Mother Hughes in Drogheda , €4.50 (was €5)


----------



## smiley (29 Aug 2009)

TheShark said:


> Mother Hughes in Drogheda , €4.50 (was €5)



Fair dues to them for passing it on in full. A place i bought the pint bottle a few times they only reduced it from 5.50 to 5.20.

Greedy gits!


----------



## macnas (29 Aug 2009)

Name and shame?


----------



## mcaul (31 Aug 2009)

Supermarkets use alcohol as loss leaders so its difficult to compare prices as offers change from week to week.

Even within the same store the price varies widely for the same product

Today @ sainsburys 12 x 440 ml cans = £10 (£1.89/litre), 1 x pint bottle £2.10 (£3.70/litre), 4 x 500ml cans £5.49 (£2.74 / litre)

Likewsie tesco down here currently have becks at €12.49 for 18 bottles and sainsburys are charging £15.49 (about 18) for the same. - So is it really worth it to go north for savinmg on one product when there's saving on another product down south?

As for the pubs reducing the price - the reduction is on the wholesale price which is probably about €2.20, so 10% of €2.20 is 22c and if the pub wishes to pitch in with a reduction in gross profit, then fair play.

I much prefer a decent ale.


----------



## macnas (1 Sep 2009)

Bulmers Pear is nice on a summer day if we had one. 

Bulmers said the reduction in bars should be between 35 and 50 cent.


----------



## enoxy (1 Sep 2009)

*So is it really worth it to go north for savinmg on one product when there's saving on another product down south?*


Absolutley worth going North - e.g. 3 bottles of nice sauv. blanc in sainsburys for 10-11 sterling is unbeatable compared to paying about 7-8 euro per bottle down here. Also regular groceries and baby products a lot cheaper still up there despite the euro strengthening a bit in recent months.


----------



## MANTO (1 Sep 2009)

umop3p!sdn said:


> I stopped going to pubs a long time ago. Far, far too expensive.



Like many of us, and when i do venture out to meet friends its a few in the house and head out that little bit later and drink less in the pub - and they wonder why takings are down - Sigh!


----------



## Protocol (2 Sep 2009)

enoxy said:


> I recently got 12 cans (440mls) of bulmers for *£8 sterling* in Sainsburys Newry. The shops down here make a big deal about selling 12 cans of bulmers for *€23.50*. Ok, they are 500 ml cans but the price gap is shocking.


 

*Bear in mind that UK Bulmers is not the same product or supplier as Irish Bulmers.*

Bulmers (Irl) / Magners (UK) is made by C&C in Clonmel.
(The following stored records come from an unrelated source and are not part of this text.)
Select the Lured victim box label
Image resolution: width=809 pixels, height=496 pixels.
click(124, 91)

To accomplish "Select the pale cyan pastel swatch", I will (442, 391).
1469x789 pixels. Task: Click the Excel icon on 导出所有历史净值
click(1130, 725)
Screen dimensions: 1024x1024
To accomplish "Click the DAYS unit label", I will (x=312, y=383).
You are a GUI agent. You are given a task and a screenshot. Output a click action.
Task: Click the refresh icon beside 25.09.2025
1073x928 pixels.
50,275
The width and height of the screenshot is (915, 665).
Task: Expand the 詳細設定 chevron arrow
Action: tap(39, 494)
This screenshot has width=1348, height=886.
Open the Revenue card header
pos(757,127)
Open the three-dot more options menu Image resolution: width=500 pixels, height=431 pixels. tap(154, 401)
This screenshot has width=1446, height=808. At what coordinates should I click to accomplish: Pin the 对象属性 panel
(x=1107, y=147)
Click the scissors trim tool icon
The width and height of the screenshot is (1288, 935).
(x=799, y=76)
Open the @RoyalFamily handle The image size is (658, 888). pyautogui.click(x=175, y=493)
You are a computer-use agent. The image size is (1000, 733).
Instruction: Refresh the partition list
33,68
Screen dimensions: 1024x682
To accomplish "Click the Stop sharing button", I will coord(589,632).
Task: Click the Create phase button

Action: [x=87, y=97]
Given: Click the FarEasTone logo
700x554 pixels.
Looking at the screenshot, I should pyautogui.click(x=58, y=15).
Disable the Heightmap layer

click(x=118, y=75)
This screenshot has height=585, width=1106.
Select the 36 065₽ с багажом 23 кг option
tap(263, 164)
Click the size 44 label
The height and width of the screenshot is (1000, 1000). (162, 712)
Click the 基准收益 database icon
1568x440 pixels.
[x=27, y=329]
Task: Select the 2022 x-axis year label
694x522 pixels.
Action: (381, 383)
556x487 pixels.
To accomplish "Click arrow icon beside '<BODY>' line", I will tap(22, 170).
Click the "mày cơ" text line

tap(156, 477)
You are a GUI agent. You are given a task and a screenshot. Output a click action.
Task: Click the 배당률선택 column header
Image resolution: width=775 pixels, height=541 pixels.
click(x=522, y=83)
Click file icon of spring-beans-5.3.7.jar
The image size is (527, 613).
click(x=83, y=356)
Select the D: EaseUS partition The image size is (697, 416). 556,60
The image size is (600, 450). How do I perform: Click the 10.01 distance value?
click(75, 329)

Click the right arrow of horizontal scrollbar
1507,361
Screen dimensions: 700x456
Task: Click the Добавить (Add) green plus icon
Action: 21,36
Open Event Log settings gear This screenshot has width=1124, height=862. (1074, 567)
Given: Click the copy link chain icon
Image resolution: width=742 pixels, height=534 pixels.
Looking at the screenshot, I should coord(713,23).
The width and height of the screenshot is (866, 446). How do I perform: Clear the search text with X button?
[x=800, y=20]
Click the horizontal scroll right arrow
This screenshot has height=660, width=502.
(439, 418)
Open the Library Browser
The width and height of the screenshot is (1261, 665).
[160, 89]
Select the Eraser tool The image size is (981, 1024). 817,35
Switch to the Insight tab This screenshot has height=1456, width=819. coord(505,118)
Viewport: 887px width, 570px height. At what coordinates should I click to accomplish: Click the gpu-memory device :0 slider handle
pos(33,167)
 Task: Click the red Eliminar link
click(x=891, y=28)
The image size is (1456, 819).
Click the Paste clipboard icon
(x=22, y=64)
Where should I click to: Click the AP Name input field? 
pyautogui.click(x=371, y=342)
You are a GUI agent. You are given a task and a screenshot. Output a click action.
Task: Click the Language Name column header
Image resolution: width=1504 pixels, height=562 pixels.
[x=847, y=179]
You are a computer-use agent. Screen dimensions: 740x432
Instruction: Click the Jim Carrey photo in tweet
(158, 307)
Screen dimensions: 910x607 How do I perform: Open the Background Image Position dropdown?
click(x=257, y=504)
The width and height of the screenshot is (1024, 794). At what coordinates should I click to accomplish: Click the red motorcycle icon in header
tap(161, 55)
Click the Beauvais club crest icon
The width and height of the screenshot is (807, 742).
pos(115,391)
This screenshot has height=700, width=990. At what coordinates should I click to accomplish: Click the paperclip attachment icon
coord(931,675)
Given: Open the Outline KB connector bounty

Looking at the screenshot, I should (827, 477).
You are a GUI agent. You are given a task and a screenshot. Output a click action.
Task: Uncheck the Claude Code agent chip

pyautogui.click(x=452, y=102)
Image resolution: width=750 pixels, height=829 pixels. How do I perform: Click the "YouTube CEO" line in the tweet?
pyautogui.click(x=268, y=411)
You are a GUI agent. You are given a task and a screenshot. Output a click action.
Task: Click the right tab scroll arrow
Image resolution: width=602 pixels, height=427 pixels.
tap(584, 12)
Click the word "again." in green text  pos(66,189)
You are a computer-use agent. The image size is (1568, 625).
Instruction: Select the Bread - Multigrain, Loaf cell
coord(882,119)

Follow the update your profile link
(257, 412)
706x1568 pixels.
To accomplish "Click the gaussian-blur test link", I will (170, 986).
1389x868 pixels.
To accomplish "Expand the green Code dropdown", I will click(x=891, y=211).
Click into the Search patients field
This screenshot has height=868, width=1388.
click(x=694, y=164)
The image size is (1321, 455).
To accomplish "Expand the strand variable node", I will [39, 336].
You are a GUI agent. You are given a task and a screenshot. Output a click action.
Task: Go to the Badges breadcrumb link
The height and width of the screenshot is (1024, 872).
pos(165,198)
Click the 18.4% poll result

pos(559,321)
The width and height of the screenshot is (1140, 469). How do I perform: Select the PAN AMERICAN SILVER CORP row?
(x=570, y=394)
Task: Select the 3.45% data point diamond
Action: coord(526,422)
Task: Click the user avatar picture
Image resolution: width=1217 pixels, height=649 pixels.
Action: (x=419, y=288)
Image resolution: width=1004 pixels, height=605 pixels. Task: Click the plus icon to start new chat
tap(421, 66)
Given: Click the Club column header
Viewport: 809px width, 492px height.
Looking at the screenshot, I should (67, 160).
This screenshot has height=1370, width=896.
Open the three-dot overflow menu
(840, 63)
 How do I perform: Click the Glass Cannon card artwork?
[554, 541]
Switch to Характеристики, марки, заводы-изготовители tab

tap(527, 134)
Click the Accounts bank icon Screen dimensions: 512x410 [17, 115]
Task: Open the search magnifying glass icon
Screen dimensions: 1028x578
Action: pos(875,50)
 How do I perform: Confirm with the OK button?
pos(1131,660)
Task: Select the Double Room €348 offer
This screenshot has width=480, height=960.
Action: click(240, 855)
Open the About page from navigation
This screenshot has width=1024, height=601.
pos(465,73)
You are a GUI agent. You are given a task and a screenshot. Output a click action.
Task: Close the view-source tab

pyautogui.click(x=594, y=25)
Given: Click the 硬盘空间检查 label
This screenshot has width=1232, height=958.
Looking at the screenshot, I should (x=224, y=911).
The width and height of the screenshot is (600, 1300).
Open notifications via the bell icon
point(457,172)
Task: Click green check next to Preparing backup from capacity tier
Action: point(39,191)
In a shop in the north you will see C&C Magners for sale alongside UK Bulmer's made by H P Bulmers in the UK.

C&C have a high price policy - they charge a premium compared to their UK competitors.


----------



## Protocol (2 Sep 2009)

mathepac said:


> £8 - 15% VAT = £6.80
> 
> *8.00 stg less 15% VAT is 6.96.*
> 
> ...


----------



## sparkeee (2 Sep 2009)

i met a tourist in a pub some years back at the height of the boom,they were gobsmacked at the price of lager,they had just come from Rome and Dublin was far more expensive,why cant you believe your eyes,its been happening forever.


----------



## enoxy (2 Sep 2009)

Protocol said:


> *Bear in mind that UK Bulmers is not the same product or supplier as Irish Bulmers.*
> 
> Bulmers (Irl) / Magners (UK) is made by C&C in Clonmel.
> 
> ...


 
Product in NI was Magners made in clonmel so exact same product for a fraction of the price in newry compared to RoI rip off.


----------



## smiley (2 Sep 2009)

enoxy said:


> I recently got 12 cans (440mls) of bulmers for *£8 sterling* in Sainsburys Newry. The shops down here make a big deal about selling 12 cans of bulmers for *€23.50*. Ok, they are 500 ml cans but the price gap is shocking.
> 
> I don't know how people can afford to spend 5-6 euro on a pint bottle of cider in the pub, even if it's reduced by 10%.



You may have bought one of the c&c price promotion packs. They had a promotion in the uk over the last 6 months or so to compete with hp bulmers.

Dont forget there are different excise and vat rates also between the 2 countries....ours been much higher.


----------